The calculation was this: force the maximum polarisation of Yadavs in favour of the Samajwadi Party so that a large number of Muslims, despite their anger against the state government, will still vote for Yadav’s party thinking that only it could stop the BJP.
This, as Shah’s calculation went, would not only prevent a Muslim-Dalit consolidation, but would also secure the reverse polarisation of non-Yadav Other Backward Classes and upper castes in favour of the saffron party.
It was expected that this strategy would put the BJP neck-and-neck with the Samajwadi Party for power in the elections, leaving the Bahujan Samaj Party stranded with its Jatav core vote, and Congress isolated with its thin presence in the state.
According to a BJP leader, Amit Shah started working on this strategy soon after the party received a severe drubbing in the Bihar Assembly elections last year.
Said the BJP leader, who was privy to a conversation that took place at the party headquarters in Delhi: “The first indication of the party’s changed approach towards Yadav voters of UP came in December last year when Amit Shah snubbed Ramchandra Yadav [a BJP legislator from Uttar Pradesh], who had gone to seek permission to expand the party’s base among Yadavs.”
The leader added: “Shah’s response was shocking. He told Ramchandra Yadav that the party would not give much space to the members of this caste because that might erode the BJP’s core vote base.”

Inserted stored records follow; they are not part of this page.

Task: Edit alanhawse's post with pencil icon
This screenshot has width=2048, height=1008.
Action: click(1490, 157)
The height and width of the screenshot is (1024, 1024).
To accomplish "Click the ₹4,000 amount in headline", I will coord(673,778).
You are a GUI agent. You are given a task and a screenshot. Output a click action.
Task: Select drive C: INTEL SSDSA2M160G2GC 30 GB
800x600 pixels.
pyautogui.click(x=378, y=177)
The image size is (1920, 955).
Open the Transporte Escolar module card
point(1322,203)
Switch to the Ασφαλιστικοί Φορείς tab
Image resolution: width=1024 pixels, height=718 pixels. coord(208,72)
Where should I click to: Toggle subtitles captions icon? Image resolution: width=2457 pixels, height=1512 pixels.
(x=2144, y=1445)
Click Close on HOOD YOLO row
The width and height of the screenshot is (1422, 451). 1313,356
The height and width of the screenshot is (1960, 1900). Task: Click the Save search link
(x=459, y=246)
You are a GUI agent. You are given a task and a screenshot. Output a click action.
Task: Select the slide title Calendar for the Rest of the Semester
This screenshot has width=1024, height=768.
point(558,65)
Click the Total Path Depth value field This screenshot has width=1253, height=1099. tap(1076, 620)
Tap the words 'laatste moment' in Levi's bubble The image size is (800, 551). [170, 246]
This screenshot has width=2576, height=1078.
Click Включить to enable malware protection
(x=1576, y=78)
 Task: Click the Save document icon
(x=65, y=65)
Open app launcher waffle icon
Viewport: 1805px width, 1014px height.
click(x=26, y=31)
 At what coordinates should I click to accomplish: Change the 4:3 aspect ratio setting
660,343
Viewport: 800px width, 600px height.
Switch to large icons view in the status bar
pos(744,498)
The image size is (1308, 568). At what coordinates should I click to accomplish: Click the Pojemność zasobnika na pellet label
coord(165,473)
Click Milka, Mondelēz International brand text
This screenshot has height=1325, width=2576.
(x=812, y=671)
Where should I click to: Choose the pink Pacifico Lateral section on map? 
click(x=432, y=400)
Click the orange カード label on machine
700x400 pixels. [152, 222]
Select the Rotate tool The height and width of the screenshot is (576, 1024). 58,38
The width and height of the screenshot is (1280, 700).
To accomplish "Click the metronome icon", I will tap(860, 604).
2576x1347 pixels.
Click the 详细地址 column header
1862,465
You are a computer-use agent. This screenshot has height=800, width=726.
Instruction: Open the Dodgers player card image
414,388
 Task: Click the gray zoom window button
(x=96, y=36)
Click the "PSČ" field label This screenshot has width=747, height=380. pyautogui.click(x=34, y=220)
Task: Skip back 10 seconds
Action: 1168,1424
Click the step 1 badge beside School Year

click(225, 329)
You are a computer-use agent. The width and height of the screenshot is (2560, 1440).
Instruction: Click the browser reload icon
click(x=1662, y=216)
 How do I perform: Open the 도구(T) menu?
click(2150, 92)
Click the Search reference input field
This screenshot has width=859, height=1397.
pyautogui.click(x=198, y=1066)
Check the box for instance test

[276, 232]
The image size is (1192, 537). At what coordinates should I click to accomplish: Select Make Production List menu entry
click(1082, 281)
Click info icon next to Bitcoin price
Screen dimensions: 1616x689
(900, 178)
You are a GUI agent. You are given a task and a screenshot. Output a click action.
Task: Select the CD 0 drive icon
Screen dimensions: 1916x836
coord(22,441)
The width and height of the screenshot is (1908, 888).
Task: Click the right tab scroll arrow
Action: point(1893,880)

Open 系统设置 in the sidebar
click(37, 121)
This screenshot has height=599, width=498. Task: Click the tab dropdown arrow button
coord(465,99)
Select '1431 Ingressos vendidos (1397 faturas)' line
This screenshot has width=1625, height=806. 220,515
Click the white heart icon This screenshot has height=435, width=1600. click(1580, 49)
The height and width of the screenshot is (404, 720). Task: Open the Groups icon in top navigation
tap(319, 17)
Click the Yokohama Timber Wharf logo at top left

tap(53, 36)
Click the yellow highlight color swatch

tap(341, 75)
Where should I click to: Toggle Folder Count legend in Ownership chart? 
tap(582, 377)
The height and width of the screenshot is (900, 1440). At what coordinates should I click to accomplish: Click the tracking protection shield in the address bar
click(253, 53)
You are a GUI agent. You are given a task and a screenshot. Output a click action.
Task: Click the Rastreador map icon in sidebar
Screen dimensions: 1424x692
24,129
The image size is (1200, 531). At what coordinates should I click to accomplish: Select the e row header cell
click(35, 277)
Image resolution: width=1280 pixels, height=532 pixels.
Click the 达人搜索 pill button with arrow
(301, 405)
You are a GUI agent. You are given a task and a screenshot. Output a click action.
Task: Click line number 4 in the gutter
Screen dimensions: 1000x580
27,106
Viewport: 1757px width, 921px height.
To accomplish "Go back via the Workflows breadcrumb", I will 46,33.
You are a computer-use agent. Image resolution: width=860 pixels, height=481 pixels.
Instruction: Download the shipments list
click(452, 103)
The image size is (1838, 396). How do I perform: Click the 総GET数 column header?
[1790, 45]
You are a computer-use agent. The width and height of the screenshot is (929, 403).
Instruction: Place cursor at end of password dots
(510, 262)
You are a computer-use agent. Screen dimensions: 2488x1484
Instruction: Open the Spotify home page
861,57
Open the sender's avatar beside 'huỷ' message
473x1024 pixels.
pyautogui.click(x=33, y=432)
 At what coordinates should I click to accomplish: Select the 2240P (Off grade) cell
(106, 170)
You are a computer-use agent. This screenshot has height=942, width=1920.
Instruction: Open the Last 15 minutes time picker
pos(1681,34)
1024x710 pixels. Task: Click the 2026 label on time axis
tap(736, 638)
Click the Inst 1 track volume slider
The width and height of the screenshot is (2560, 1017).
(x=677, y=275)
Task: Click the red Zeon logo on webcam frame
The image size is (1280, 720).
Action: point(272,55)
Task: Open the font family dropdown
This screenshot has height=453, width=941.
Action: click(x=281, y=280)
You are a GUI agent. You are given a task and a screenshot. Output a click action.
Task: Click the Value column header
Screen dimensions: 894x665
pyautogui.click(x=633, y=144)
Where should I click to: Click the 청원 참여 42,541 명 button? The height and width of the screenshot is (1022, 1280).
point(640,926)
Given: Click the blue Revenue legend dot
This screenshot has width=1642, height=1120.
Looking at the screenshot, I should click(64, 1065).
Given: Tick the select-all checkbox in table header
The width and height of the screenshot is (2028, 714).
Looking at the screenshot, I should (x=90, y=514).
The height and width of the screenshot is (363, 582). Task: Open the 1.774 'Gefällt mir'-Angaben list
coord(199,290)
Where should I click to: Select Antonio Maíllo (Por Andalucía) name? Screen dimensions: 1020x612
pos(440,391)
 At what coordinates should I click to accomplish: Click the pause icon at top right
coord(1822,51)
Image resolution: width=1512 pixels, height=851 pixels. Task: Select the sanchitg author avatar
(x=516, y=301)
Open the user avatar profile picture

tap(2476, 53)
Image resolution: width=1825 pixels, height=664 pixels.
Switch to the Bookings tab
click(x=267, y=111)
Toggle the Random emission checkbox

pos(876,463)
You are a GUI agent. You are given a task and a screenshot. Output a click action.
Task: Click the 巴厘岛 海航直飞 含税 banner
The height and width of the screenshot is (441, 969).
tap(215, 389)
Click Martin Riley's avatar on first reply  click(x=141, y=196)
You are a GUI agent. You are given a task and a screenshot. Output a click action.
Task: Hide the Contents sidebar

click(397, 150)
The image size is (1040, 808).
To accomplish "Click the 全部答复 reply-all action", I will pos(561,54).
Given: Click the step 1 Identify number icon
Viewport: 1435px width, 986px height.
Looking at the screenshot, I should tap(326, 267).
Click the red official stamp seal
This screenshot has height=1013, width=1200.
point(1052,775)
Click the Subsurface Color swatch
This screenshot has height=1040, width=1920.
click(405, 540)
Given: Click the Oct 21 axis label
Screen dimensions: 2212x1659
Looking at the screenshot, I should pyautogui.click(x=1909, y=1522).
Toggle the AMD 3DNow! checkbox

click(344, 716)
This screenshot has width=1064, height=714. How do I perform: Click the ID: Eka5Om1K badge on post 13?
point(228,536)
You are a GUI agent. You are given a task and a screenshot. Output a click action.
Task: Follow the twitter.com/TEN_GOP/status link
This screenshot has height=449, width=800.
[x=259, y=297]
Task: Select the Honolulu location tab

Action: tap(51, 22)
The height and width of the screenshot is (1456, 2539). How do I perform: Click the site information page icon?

Ramchandra Yadav, who is a BJP MLA from Rudauli, wanted to induct a group of district-level Yadav leaders into the party. “Shah denied him permission,” the BJP leader said.
The strategy of forcing Yadavs to consolidate behind the Samajwadi Party to confuse Muslims appeared to be working well in the beginning, but its weaknesses became evident as soon as Mayawati began her rallies and the Congress pitched for Brahmin votes.
Yet, it is the crisis in the Samajwadi Party that seems to have ended the confusion among Muslims, which may deal a blow to Shah’s electoral strategy. The swelling of the vote base of the Bahujan Samaj Party and a rejuvenation of the Congress in the state, however small, may considerably weaken the BJP’s ability to keep even its upper caste vote base intact.